I think of another small place close to heart, in Mama’s caseta, which is less than four blocks north of Super Pan on Santa Monica boulevard. In over sixteen years in the vecindad, regardless of whether the stand’s revistas and literatura turn a profit or not, mom is required to pay insurance fees for the stand’s footing before we can even submit a reapplication for permission from the city to maintain its location on the boulevard.

Once the stand clears the permitting process, as with most other things in life, taxes apply, but at no point in the process is there an accounting for the stand’s aggregate time in the community, or for its ability to make ends meet despite market ‘trends,’ health or other issues which can impact the owners’ ability to stay in business, such as increasing homelessness in the area; the stand is thus locked in a tax system which never offsets the burdens it places on small business with anything other than permission to keep operating.

Is it any wonder why mujeres like like Doña Elvia and Mama have such a mystical air about their place in the community, then?

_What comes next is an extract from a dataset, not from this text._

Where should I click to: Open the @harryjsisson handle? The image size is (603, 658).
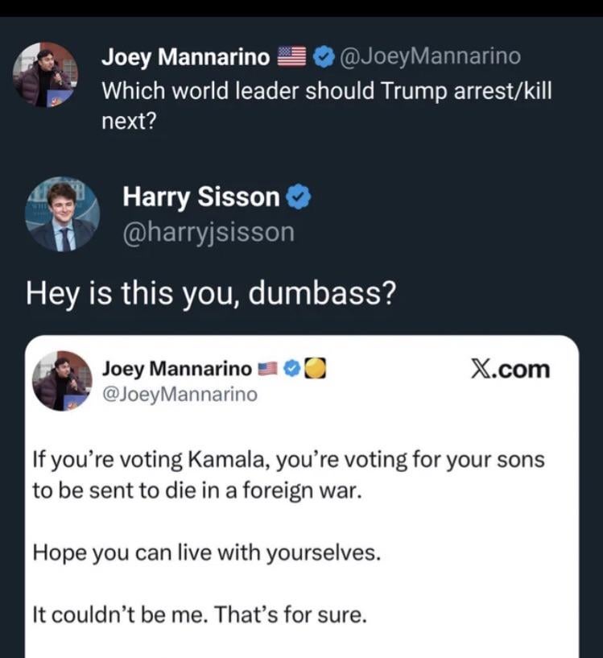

Each year, new hurdles are placed in front of working class families as small businesses owners, but they continue to rise with their small places to claim their time under the sun. With their heads up high, they greet their customers loyally, serving each of them with gratitude in their gestures, and placing their faiths in the forces beyond them to continue with all of it through another day–and if they’re bendecidas enough–through another year.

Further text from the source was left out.